§ About this task:
Start with the line that holds "The width and". Please copy it and each remaining line below exactly, leaving pictures out.

**********

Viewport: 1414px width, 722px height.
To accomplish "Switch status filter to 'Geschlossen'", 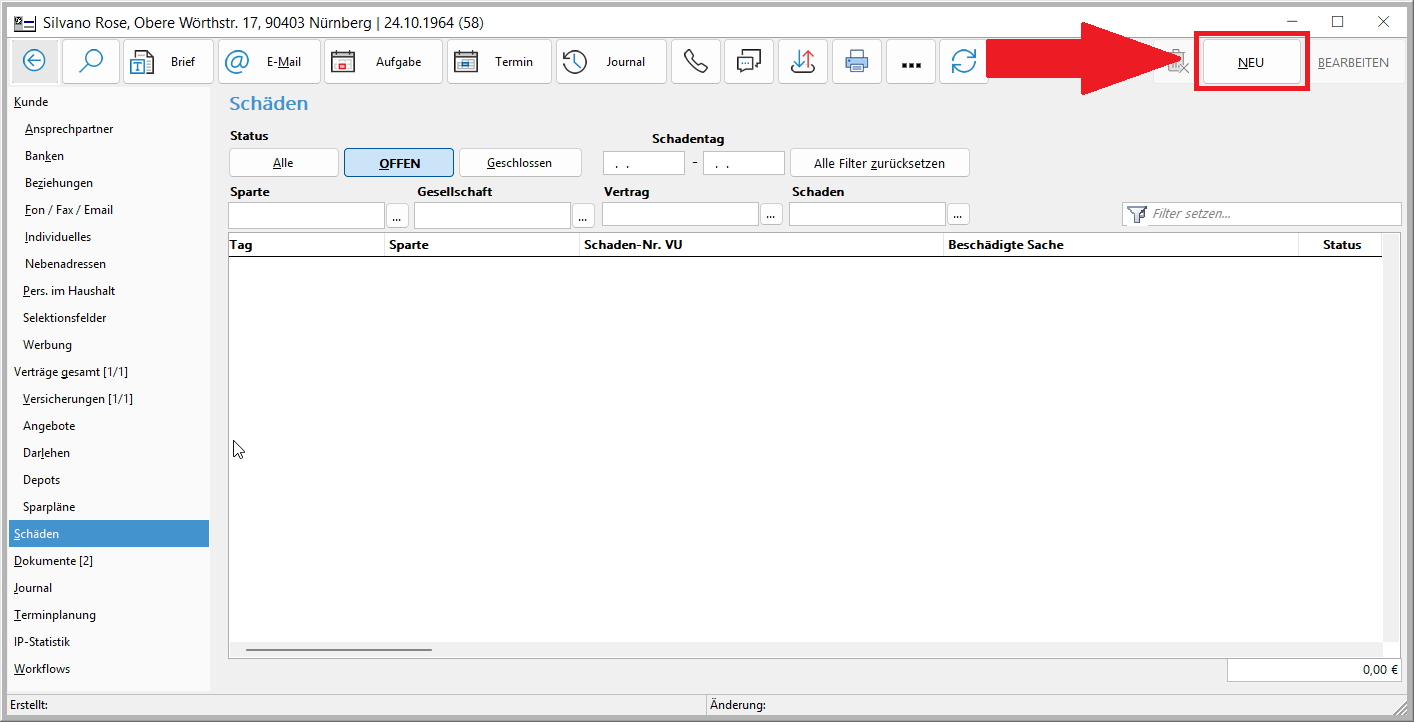I will click(x=519, y=163).
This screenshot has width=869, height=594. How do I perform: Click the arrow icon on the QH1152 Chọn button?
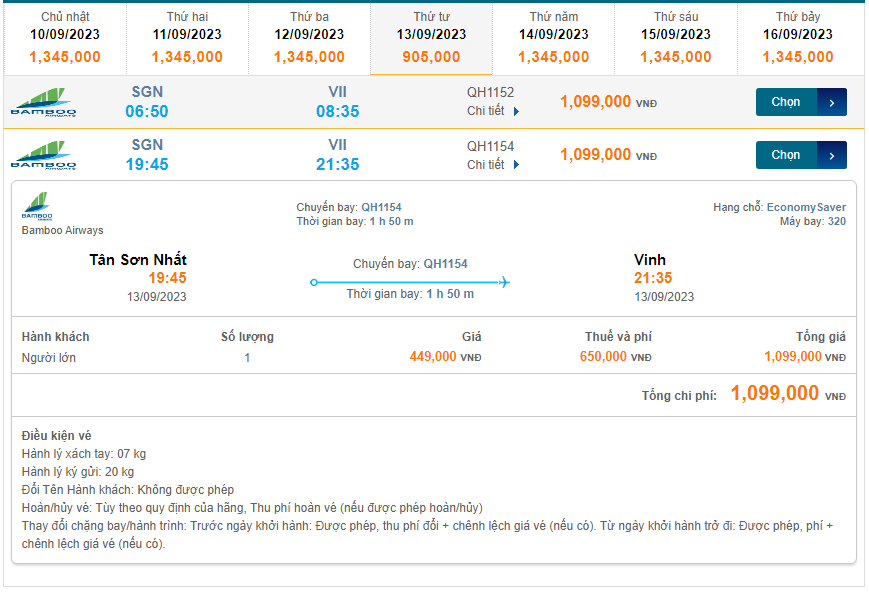[832, 102]
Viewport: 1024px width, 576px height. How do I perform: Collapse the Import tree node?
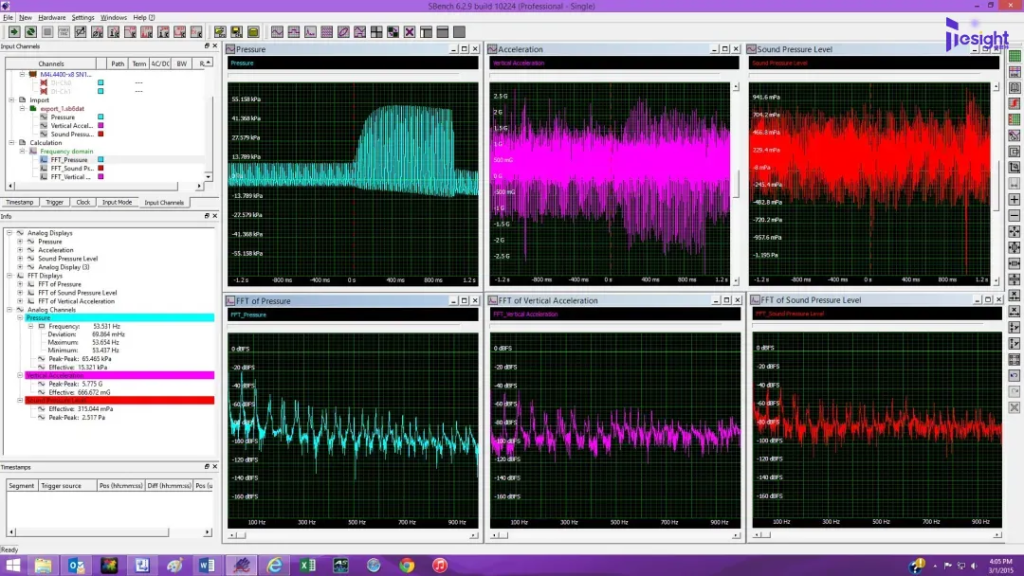[12, 100]
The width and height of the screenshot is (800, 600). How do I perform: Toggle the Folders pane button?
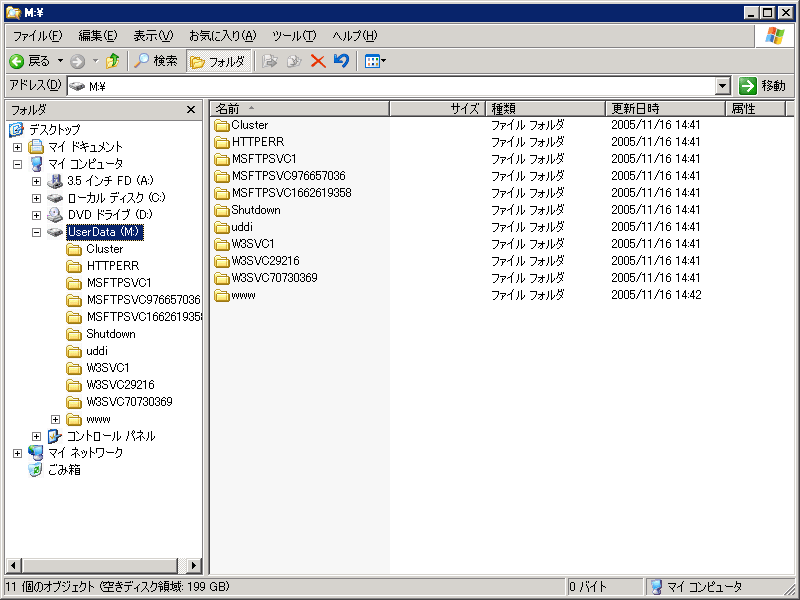coord(219,61)
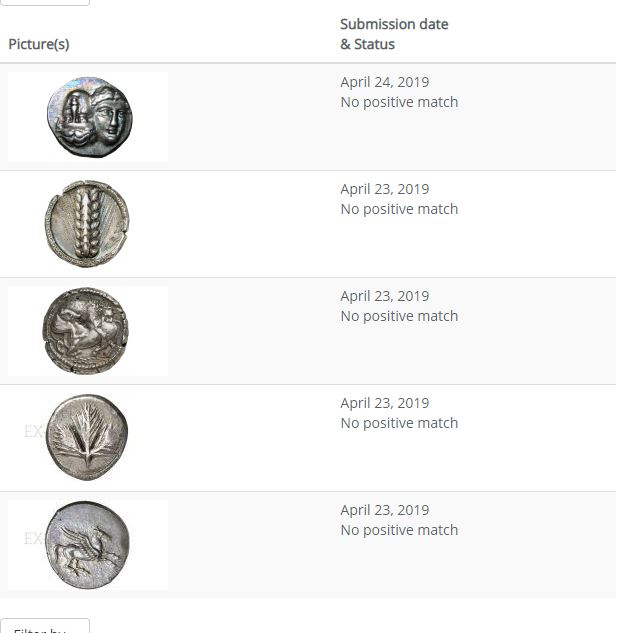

**********

§ Response:
The width and height of the screenshot is (800, 600). How do I perform: Toggle the Folders pane button?
coord(219,61)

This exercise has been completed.